[Source extract]

İbrahim Akgün
İbrahim Akgün

Reputation: 1577

Thread Management in C# Socket Programming

I have got an TCP Socket Application that client side sending huge string messages to server at same time.And server getting this messages writing them into Access DB.So if there are so many clients server side can not handle each client properly and sometime server closing itself.

Is there any way tell client's thread before send message wait for queue if there is another client currently in queue? With this server don't need to be handle for example 30 client's demand at same time.

For example;

  1. Client sends message => Server processing 1 client's demand
  2. Client is waiting for 1 client's demands for complete than 2 Client sends message => Server processing 1 client's demand
  3. Client is waiting for 2 client's demands for complete.

My problem is appears when I use access db. While opening access connection saving data into tables and closing db is taking time and server go haywire :) If I don't use access db I can get huge messages with no problem.

Upvotes: 0

Views: 845

Answers (2)

DarthVader
DarthVader

Reputation: 55102

Yes, you can do that however that s not the most efficient way of doing it. Your scheme is single threaded.

[/Source extract]
[Dataset content]

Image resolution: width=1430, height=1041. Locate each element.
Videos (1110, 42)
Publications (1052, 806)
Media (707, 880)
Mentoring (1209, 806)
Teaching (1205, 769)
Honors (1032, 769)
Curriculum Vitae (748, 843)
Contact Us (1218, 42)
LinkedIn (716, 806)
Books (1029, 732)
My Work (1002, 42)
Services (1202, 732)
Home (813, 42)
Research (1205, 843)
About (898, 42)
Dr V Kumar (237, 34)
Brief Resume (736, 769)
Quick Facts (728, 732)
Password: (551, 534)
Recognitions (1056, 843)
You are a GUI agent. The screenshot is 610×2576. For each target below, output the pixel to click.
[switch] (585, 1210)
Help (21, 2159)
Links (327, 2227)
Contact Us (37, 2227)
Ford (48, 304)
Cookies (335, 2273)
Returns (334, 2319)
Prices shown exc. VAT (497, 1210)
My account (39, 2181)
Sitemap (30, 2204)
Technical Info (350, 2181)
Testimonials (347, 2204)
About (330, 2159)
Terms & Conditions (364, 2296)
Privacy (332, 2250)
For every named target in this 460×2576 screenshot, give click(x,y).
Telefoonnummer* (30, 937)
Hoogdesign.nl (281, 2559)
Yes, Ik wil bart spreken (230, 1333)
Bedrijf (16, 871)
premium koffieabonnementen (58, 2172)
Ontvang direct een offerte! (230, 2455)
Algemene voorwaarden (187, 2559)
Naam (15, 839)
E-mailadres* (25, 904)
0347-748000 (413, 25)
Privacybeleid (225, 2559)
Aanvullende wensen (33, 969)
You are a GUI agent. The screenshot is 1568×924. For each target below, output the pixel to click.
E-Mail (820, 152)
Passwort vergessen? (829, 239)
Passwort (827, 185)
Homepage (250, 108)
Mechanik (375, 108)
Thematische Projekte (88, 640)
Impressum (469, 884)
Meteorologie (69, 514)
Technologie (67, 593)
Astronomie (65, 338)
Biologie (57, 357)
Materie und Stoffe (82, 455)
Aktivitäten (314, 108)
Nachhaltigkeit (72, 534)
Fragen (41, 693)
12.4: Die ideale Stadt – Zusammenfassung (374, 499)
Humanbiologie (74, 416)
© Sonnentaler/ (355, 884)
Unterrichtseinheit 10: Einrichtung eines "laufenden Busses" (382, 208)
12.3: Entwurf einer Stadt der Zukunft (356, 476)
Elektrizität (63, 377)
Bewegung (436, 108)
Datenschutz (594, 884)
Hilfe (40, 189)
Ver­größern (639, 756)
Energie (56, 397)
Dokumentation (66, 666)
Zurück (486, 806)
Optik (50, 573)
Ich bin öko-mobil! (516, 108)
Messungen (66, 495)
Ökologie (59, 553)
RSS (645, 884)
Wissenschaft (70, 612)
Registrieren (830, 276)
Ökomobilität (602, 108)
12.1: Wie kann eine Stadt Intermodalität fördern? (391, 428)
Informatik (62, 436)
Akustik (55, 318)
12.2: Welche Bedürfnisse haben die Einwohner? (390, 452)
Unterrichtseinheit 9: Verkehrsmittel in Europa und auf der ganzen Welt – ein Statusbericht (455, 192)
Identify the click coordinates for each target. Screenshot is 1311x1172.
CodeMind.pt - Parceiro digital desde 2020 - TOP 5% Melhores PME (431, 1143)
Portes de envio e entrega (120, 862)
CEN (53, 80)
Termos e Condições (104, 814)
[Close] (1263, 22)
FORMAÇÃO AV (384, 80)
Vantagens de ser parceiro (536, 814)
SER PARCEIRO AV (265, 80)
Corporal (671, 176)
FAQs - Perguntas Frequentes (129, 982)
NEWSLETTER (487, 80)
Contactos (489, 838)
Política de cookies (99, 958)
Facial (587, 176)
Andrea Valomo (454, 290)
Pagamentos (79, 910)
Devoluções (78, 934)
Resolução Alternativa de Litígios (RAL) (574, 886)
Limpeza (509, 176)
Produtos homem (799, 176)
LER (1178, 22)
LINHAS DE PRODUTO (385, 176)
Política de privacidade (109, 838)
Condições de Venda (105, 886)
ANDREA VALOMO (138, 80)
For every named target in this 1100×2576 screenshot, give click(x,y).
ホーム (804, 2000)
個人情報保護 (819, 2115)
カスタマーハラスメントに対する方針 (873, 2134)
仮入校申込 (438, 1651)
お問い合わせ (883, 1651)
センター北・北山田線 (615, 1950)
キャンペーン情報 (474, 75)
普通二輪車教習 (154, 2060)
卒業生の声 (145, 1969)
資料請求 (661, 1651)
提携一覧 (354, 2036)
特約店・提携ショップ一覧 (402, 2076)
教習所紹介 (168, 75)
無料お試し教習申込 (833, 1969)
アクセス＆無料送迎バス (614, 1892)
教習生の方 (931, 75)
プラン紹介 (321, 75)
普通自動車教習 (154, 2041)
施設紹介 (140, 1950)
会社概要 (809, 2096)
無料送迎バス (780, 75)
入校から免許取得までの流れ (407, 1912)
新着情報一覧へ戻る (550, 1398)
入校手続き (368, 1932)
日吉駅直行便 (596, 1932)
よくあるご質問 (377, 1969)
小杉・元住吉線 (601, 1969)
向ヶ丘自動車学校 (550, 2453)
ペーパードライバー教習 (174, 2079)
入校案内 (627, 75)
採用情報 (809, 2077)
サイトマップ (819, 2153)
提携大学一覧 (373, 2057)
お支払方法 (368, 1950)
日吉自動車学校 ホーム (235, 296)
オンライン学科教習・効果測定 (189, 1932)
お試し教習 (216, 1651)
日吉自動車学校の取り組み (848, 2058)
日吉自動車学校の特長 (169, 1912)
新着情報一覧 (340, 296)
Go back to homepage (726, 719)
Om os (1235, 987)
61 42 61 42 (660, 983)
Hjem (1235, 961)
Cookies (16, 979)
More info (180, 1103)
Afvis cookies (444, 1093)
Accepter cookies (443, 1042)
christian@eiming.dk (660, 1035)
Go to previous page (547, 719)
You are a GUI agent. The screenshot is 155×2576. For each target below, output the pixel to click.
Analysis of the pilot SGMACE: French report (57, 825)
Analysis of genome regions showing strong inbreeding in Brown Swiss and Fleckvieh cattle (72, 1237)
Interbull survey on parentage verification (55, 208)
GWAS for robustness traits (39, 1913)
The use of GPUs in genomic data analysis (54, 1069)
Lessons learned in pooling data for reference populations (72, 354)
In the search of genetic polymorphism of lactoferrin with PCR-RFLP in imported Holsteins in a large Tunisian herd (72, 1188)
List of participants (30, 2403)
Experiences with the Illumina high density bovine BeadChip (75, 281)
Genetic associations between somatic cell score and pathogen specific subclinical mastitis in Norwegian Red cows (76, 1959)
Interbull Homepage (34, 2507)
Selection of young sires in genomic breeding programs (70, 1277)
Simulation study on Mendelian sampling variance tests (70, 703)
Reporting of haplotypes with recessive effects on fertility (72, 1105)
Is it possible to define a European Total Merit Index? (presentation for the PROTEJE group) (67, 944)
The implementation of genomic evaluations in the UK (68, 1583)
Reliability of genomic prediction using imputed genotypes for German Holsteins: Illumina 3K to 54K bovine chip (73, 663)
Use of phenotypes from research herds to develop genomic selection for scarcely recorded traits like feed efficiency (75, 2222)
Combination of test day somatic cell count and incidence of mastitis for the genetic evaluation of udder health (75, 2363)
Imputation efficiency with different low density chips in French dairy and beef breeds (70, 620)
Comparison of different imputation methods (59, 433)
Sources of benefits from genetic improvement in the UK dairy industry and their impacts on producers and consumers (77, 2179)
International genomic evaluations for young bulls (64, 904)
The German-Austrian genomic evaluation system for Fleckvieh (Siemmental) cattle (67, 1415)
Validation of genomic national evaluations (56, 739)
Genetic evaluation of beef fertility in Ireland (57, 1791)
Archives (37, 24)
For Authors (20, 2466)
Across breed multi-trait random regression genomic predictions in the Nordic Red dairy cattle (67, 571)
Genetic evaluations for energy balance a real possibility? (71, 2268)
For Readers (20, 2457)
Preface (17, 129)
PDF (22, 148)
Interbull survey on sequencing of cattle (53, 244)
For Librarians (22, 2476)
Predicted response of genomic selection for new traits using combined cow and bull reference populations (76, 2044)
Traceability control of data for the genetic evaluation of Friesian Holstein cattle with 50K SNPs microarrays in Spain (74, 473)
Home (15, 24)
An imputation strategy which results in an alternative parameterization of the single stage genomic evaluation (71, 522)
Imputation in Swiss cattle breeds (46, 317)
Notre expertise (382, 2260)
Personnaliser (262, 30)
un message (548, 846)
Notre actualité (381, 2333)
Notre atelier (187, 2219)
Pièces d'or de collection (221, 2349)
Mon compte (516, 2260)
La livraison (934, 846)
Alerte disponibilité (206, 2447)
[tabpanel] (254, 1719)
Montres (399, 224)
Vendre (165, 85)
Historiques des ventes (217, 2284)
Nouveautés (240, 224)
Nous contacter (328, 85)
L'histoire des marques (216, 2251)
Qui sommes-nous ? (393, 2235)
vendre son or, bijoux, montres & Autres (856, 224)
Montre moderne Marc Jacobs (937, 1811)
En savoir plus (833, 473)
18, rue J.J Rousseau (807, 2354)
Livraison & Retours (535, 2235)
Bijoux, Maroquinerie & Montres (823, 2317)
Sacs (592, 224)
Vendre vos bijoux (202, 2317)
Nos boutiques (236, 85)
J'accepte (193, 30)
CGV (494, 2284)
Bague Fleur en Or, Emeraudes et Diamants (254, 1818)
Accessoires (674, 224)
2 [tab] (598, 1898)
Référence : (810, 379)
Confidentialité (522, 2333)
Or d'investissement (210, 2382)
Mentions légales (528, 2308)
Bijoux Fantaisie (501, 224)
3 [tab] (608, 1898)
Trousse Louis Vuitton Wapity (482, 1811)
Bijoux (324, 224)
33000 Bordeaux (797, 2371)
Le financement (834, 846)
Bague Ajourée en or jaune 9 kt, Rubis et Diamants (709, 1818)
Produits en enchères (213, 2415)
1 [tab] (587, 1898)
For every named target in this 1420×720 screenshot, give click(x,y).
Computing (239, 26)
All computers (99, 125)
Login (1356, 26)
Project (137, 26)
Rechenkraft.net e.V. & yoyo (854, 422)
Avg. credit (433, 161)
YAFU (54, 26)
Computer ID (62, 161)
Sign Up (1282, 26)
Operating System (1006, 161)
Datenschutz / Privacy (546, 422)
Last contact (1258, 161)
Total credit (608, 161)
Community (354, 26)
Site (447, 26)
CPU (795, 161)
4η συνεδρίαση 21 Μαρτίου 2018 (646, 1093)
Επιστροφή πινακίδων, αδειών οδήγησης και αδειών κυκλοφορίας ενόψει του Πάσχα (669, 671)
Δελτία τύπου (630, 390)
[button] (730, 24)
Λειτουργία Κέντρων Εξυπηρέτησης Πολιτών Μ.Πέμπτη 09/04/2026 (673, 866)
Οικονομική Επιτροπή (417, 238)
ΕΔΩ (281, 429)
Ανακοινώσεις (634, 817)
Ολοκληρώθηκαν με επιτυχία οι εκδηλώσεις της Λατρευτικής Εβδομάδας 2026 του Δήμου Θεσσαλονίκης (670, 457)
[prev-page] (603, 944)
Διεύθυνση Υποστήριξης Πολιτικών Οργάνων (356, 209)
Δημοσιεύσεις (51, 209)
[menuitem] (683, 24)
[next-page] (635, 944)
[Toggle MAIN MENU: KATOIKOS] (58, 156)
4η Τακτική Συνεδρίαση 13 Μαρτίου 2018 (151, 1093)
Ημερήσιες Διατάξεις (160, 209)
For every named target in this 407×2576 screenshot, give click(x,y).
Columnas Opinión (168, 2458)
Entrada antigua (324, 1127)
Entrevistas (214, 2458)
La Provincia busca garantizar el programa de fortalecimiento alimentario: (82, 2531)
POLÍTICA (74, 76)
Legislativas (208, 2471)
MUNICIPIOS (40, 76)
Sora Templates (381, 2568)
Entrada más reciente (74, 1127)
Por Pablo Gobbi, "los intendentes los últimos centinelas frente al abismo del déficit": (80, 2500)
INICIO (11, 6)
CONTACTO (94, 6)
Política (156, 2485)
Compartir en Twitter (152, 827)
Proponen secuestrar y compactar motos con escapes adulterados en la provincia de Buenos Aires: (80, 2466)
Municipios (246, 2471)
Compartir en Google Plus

[/Dataset content]

[Questions on the material]
a. Can you rewrite the paragraph of the C# socket programming page that begins "I have got an TCP Socket Application" in a shorter form, keeping its main facts?
b. Would you carry the C# socket programming page forward, starting right after its final sentence?

[Written answers]
a. In a TCP socket application, clients send very large string messages to the server at the same time, and the server writes them into an Access database. When there are many clients, the server can't handle each one properly and sometimes shuts down.

b.
What you want to do is create a threadpool and accept messages from multiple clients and process them as seperate threads. If that s too complicated. You can have a producer consumer queue within your server, all incoming messages will be stored in a queue while your server will be processing them first come first serve basis.

Upvotes: 3

zmbq
zmbq

Reputation: 39039

I think you should consider using a web server for your application, and replacing your protocol with HTTP. Instead of sending huge strings on a TCP stream, just POST the string to the server using your favorite HttpClient class.

By moving to HTTP you more or less solve all your performance issues. The web server already knows how to handle multiple long requests so you don't need to worry about that. Since you're sending big strings, the HTTP overhead is not going to affect your performance.